The University of Southern California (USC) recently published an article in USC News announcing that researchers have discovered a technique allowing them to untangle the coiled, spiraling DNA molecules.
Releasing tension in the molecules creates efficient cellular reprogramming and a pathway to understand how disease develops at the cellular level.
This latest advance in regenerative medicine is significant as it removes an obstacle that has prevented scientists from using repurposed (finding a new use for) cells in the treatment of disease. This would include an extensive number of diseases with emphasis on neurologic impairments.
About Cellular Reprogramming
Now the researchers are able to reprogram cells and switch their identity. This is the modern approach to study disease and regenerative medicine.
The reason for cellular reprogramming’s huge potential to cure disease is that scientists will be able to study molecular processes and cells at every step of disease progression. Until now, this has been impossible.
This is extremely important because the process allows the recreation of tissues that were destroyed by disease and allows physicians to study diseased tissues from patients that they had been unable to biopsy.
The process increases the efficiency of cellular reprogramming, which in turn creates more cells for tissue growth.
Attempting to Unravel DNA in the Past
When the scientists attempted to unravel the DNA molecules they would become even tighter. The problem occurred because of the double helix, which is the coiled structure of double-stranded DNA.

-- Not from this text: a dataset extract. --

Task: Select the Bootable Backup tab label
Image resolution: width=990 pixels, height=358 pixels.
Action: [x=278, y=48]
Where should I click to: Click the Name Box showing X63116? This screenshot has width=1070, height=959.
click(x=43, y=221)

The inability to unravel the DNA molecules (building blocks of DNA) meant that cells did not replicate properly. Untangling was successful only on occasion but the new technique works at almost every application.
Getting the Kinks Out
The new technique utilizes enzymes to untangle DNA in a manner quite similar to the one that a hairstylist would use when conditioning hair.

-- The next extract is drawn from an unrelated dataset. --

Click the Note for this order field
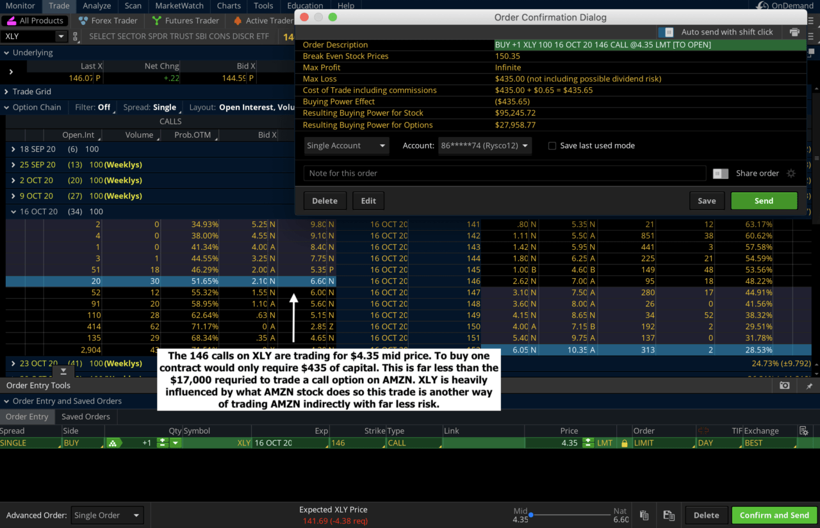 tap(448, 173)
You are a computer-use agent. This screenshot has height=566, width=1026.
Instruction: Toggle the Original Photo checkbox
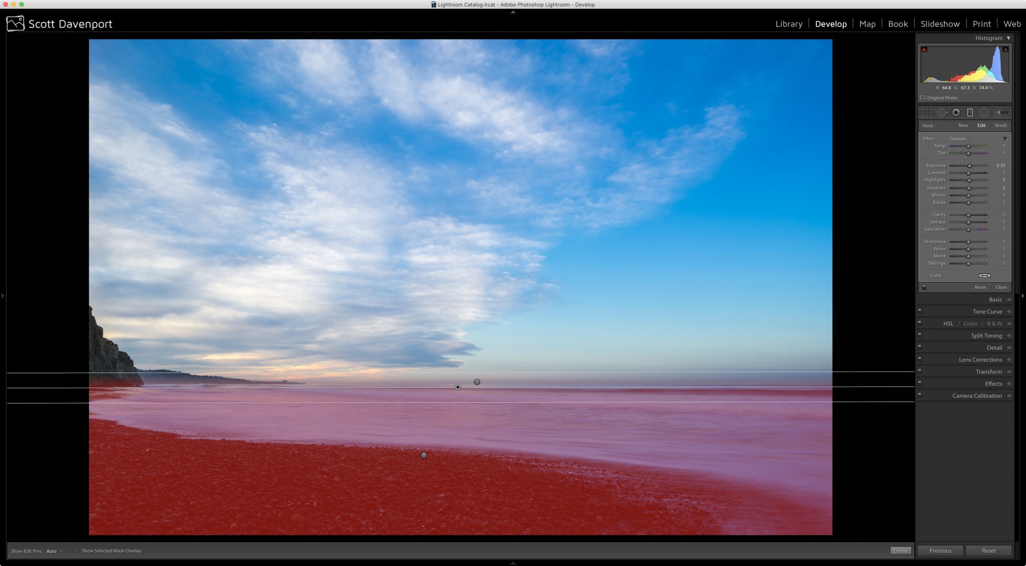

In order to smooth out the kinks, the scientists used a chemical plus a genetic cocktail to activate enzymes known as topoisomerases. The enzymes open the DNA molecules. Then the coiled tension is released and the enzymes lay the strands out smoothly.
Ready for Studies
It is noted that stem cells are not included in the process. Using reprogrammed cells that are equal in age to the parent cell will be advantageous when studying a disease that is age-related.
These recent findings complement technological advances such as gene editing, stem cell development, and tissue engineering.
A paper prepared by the USC team appears in Cell Stem Cell.